El Sexto Juzgado de Investigación Preparatoria rechazó la acción interpuesta por la empresa cervecera AYR E.I.R.L., al concluir que el cierre del local responde a un procedimiento administrativo y no a una vulneración de la libertad personal.

La jueza Irma Rivertte, del Sexto Juzgado de Investigación Preparatoria de Trujillo, declaró improcedente el hábeas corpus presentado por Industria Cervecera AYR E.I.R.L. (conocida comercialmente como Tabaco Marino), representada por Anthony Adrianzen Rodríguez, contra Luis Quiroz Enríquez, subgerente de Operaciones de Fiscalización de la Municipalidad Provincial de Trujillo (MPT).
La demanda buscaba la reapertura inmediata del local, alegando afectación a los derechos de libertad de trabajo y locomoción de los trabajadores y del propietario, luego de que la comuna clausurara el establecimiento con soldadura en los portones.
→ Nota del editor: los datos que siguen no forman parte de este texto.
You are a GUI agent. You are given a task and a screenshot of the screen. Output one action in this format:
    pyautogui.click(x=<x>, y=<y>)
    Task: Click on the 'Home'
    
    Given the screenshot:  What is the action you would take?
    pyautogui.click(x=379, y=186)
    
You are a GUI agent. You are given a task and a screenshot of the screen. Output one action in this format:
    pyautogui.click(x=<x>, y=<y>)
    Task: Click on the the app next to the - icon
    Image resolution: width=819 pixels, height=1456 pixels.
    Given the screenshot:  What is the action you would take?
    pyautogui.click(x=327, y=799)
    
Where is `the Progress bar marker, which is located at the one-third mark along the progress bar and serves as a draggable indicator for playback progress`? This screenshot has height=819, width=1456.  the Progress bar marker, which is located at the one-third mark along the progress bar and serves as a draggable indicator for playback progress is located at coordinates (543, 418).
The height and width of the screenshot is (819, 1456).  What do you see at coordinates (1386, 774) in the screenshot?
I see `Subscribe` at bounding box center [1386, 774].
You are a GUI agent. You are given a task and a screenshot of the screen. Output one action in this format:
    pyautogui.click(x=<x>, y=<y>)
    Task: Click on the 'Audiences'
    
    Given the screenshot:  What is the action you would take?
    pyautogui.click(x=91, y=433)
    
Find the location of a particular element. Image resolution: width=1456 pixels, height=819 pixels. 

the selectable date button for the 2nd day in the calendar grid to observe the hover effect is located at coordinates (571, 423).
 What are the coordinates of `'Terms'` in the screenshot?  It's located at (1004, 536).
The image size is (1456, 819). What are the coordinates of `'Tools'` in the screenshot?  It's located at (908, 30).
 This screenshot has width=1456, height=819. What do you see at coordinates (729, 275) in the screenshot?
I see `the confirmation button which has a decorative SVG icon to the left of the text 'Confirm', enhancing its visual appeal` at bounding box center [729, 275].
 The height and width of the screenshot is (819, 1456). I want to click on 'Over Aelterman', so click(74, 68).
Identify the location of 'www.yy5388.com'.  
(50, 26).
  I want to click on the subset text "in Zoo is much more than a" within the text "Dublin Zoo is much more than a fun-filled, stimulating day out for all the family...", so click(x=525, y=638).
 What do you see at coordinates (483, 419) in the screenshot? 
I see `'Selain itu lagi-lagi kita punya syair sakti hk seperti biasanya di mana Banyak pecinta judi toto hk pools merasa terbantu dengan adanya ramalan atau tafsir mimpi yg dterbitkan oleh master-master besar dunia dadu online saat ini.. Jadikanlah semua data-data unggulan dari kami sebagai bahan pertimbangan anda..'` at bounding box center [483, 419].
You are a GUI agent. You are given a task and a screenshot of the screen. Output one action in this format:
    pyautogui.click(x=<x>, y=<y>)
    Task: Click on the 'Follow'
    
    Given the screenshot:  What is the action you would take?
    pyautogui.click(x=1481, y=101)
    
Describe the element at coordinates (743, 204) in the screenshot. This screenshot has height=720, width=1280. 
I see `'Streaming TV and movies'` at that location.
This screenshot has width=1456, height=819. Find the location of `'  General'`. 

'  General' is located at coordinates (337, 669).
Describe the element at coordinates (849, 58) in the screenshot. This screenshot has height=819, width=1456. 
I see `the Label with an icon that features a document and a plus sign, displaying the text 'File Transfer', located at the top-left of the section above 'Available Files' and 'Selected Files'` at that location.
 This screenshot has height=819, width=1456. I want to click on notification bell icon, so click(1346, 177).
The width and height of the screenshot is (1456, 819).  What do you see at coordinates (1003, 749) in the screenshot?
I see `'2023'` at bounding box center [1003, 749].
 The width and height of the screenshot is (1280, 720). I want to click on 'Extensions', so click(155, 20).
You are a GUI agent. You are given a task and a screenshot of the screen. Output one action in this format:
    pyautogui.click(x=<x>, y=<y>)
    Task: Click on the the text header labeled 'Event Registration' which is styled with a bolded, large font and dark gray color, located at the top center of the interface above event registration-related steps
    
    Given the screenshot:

Sin embargo, el fallo precisó que la medida cuestionada se enmarca en las competencias municipales de fiscalización administrativa y tuvo como finalidad garantizar el cumplimiento de normas de seguridad. Por tanto, no se trataba de un acto arbitrario que implicara privación de la libertad personal.
En ese sentido, la jueza determinó que la clausura solo restringe el desarrollo de actividades económicas, aspecto que debe resolverse en la vía contencioso-administrativa y no mediante un proceso constitucional como el hábeas corpus.
El procurador municipal, Martín Salcedo Salazar, había solicitado declarar la improcedencia del recurso, señalando que lo planteado por la empresa buscaba revisar un procedimiento administrativo sancionador y no una afectación al contenido esencial de la libertad individual.
La resolución reafirma que el cierre del local Tabaco Marino se sustentó en la normativa vigente y en ejercicio legítimo de las competencias municipales, sin que ello suponga restricción ilegítima a la locomoción de trabajadores o propietarios.